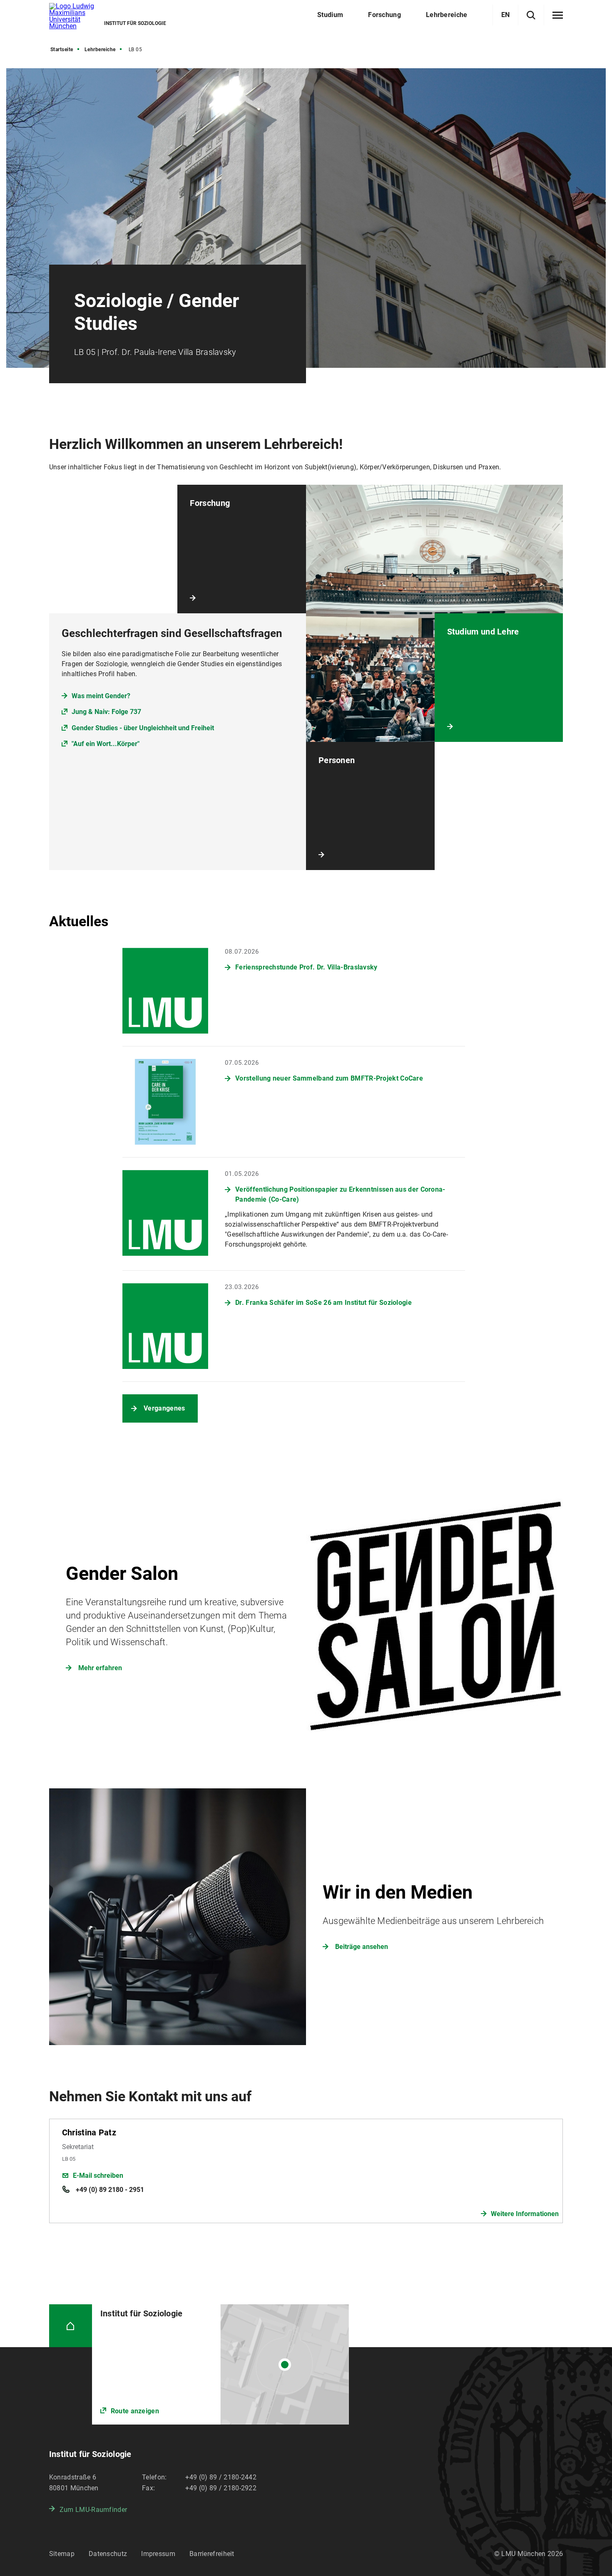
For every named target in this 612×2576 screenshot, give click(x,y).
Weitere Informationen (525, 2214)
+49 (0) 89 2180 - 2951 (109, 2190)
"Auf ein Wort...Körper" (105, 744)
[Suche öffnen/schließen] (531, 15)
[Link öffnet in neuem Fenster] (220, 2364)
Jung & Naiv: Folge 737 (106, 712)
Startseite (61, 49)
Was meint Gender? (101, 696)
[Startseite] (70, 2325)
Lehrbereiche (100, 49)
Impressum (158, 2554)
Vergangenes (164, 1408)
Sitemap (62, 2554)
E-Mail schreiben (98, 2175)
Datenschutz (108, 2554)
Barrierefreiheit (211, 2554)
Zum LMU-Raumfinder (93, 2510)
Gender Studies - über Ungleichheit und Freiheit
+===+
**What is needed:** A word-for-word retyping of every record is required, without the pictures.

**Output below:**
For every named target in this 612×2576 screenshot, give click(x,y).
Weitere Informationen (525, 2214)
+49 (0) 89 2180 - 2951 (109, 2190)
"Auf ein Wort...Körper" (105, 744)
[Suche öffnen/schließen] (531, 15)
[Link öffnet in neuem Fenster] (220, 2364)
Jung & Naiv: Folge 737 (106, 712)
Startseite (61, 49)
Was meint Gender? (101, 696)
[Startseite] (70, 2325)
Lehrbereiche (100, 49)
Impressum (158, 2554)
Vergangenes (164, 1408)
Sitemap (62, 2554)
E-Mail schreiben (98, 2175)
Datenschutz (108, 2554)
Barrierefreiheit (211, 2554)
Zum LMU-Raumfinder (93, 2510)
Gender Studies - über Ungleichheit und Freiheit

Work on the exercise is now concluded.